*** MATERIAL FOR THE TASK ***

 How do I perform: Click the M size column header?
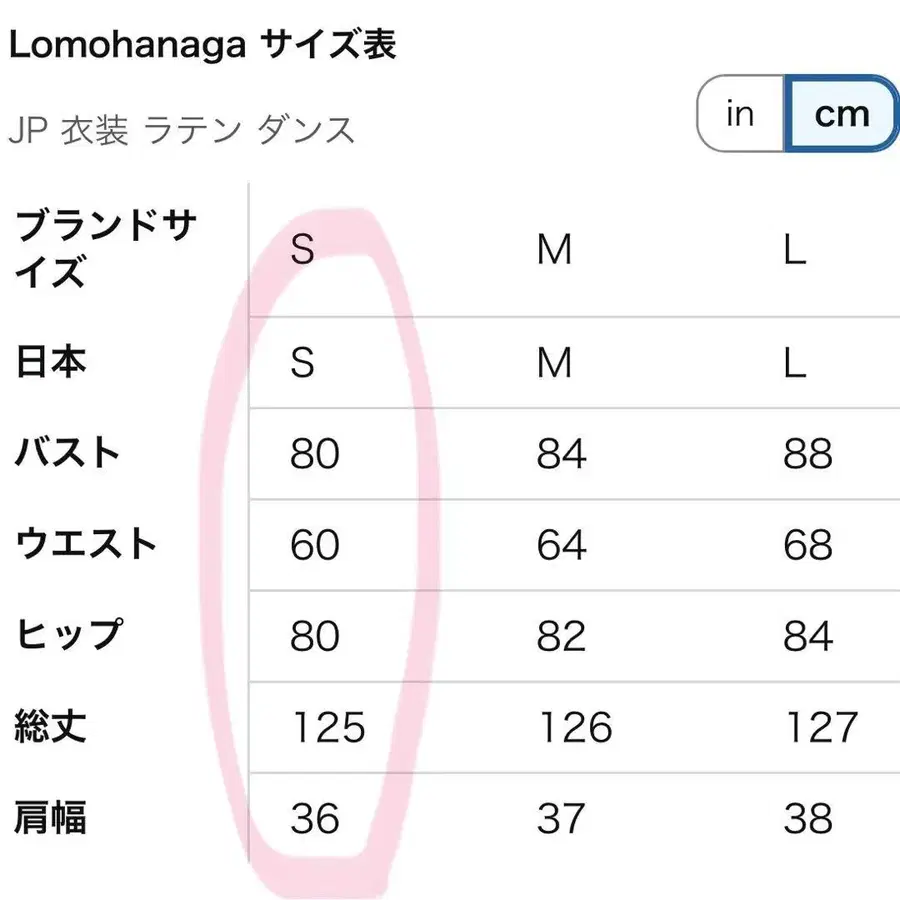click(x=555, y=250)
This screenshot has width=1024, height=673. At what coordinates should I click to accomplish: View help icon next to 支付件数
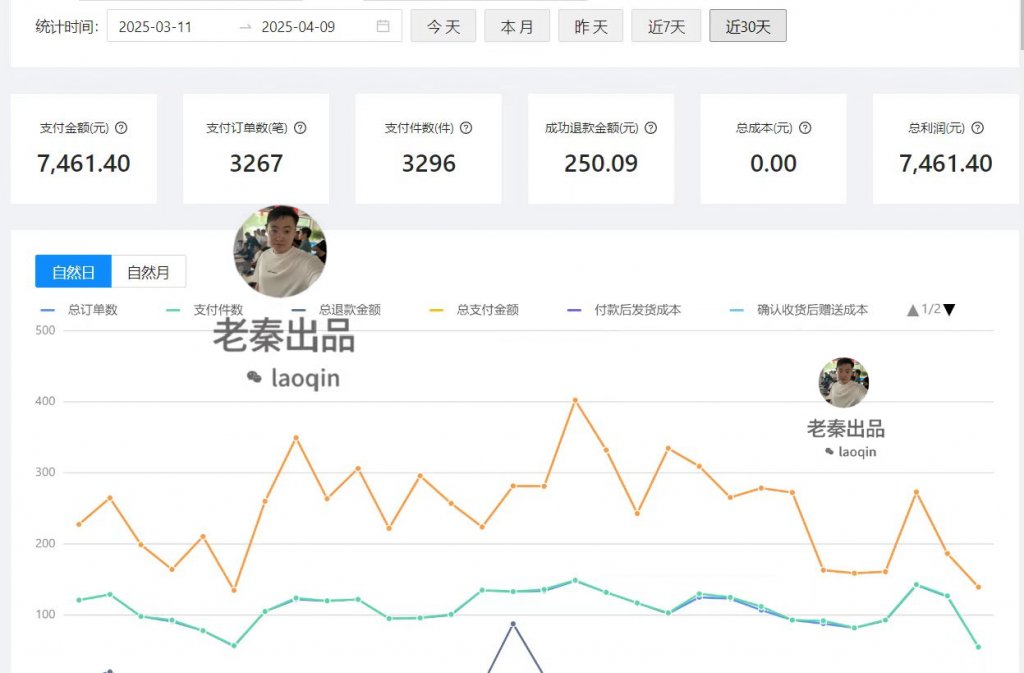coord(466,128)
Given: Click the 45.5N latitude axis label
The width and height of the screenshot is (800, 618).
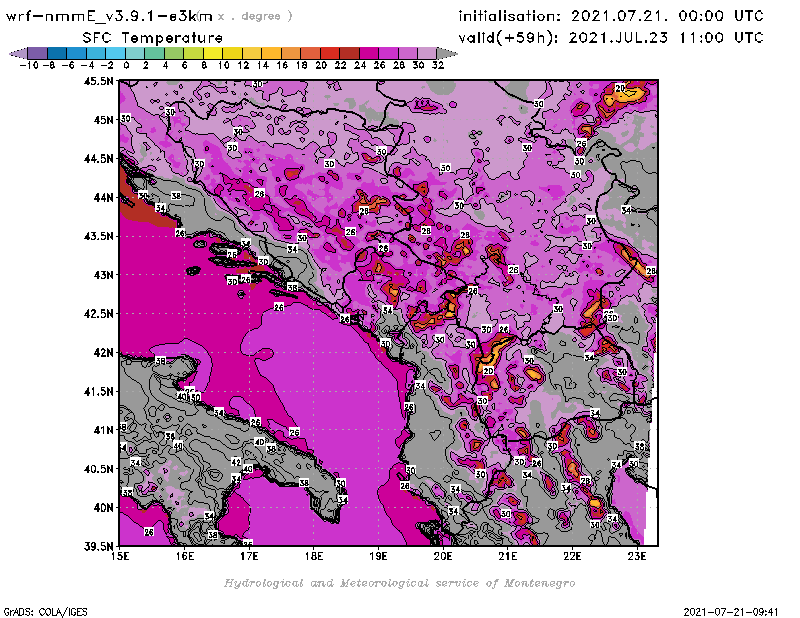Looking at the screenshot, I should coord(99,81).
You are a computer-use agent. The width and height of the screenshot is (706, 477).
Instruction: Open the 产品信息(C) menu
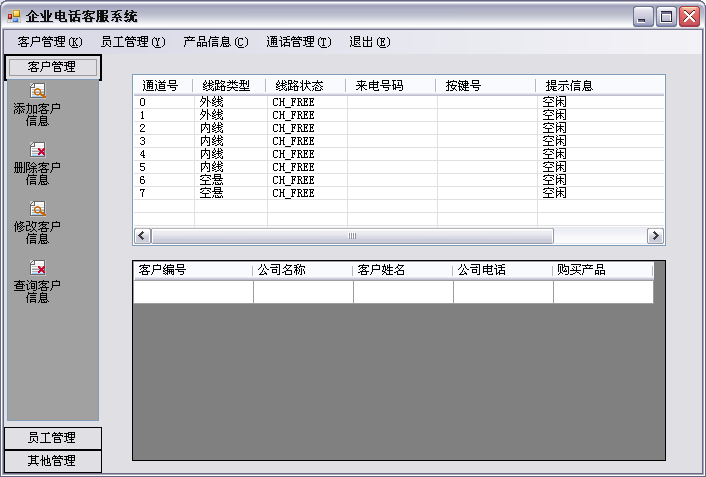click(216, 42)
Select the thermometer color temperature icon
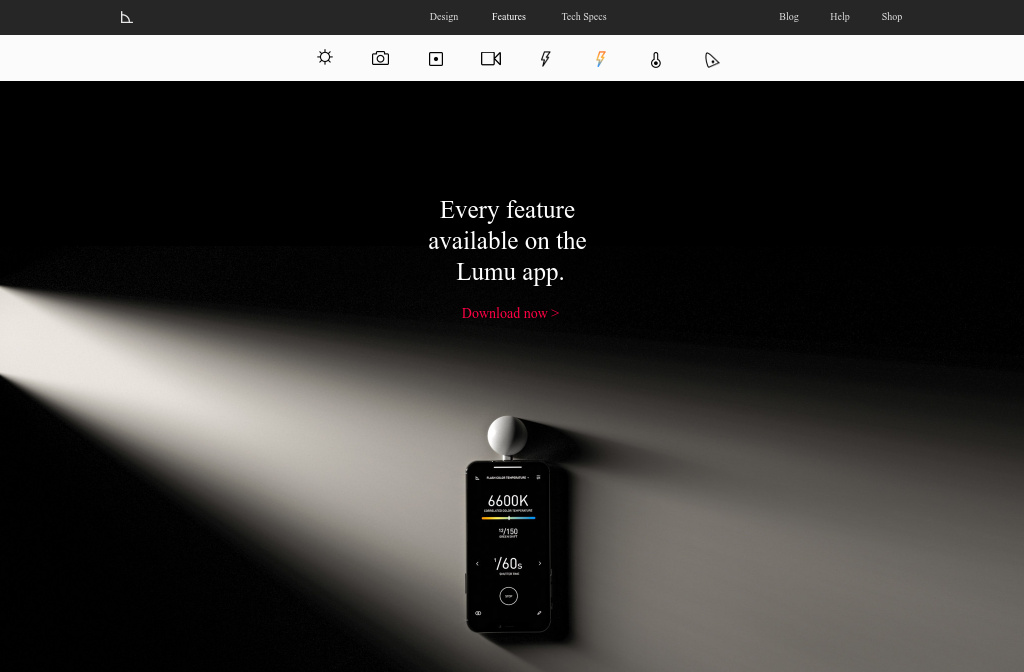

*** End of MATERIAL FOR THE TASK ***

#### YOUR TASK
What you return must match the records above exactly, minus any images.

#### TASK ANSWER
 How do I perform: Click the M size column header?
click(x=555, y=250)
This screenshot has width=1024, height=673. At what coordinates should I click to accomplish: View help icon next to 支付件数
coord(466,128)
Given: Click the 45.5N latitude axis label
The width and height of the screenshot is (800, 618).
Looking at the screenshot, I should coord(99,81).
You are a computer-use agent. The width and height of the screenshot is (706, 477).
Instruction: Open the 产品信息(C) menu
click(216, 42)
Select the thermometer color temperature icon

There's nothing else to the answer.